Taylor wrote:We need to start examining the immanent frame’s background assumptions, which constrain our sense of the possible. As we hold each assumption up for examination—as we pull it from the background and into the foreground and subject it to analysis—something curious happens. In a certain sense it loses its power over us—its status as “the way things are”—and becomes one possible way among many ways that things could be.
Kim O'Hara wrote:
You're right in saying "it is possible in that quote you gave to replace Dhamma with any other religion", but that doesn't invalidate either the dhamma or Taylor's statement.

zavk wrote:such a question already begins with the assumption that 'the religious' is inherently 'problematic' and necessarily at odds with 'Buddhism'.
daverupa wrote: It isn't about whether science can prove this or that aspect of ones favored worldview, it's about what science has demonstrated as against competing explanatory claims for the same thing.
Is there anything like that in the Dhamma, in the first place?

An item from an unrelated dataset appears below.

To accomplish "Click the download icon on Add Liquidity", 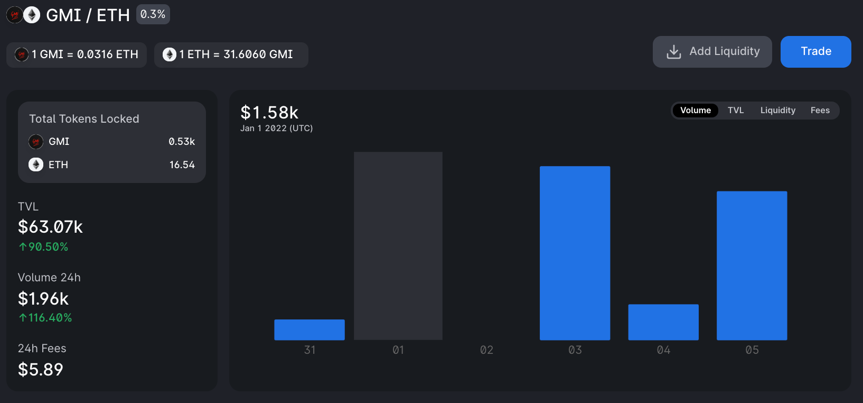I will tap(674, 52).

Kim O'Hara wrote:Hi, Dave,
How one answers that question depends almost entirely on one's worldview, aka assumptions ... bringing the discussion neatly full circle.![]()
Perhaps examination of those assumptions should get a higher priority, as Taylor suggests.
![]()
Kim
Alex123 wrote:Hello Kim, all,Kim O'Hara wrote:Hi, Dave,
How one answers that question depends almost entirely on one's worldview, aka assumptions ... bringing the discussion neatly full circle.![]()
Perhaps examination of those assumptions should get a higher priority, as Taylor suggests.
![]()
Kim
Sorry to but in. Here is my opinion. My "assumption" is that evidence counts and Extraordinary claim requires extraordinary proof.
Difference between religion and science is this:
Religion believes that it's holy book (each religion has its own) is unalterable final truth that can never be improved or questioned.
Science accepts new facts and evidence to improve knowledge of the world.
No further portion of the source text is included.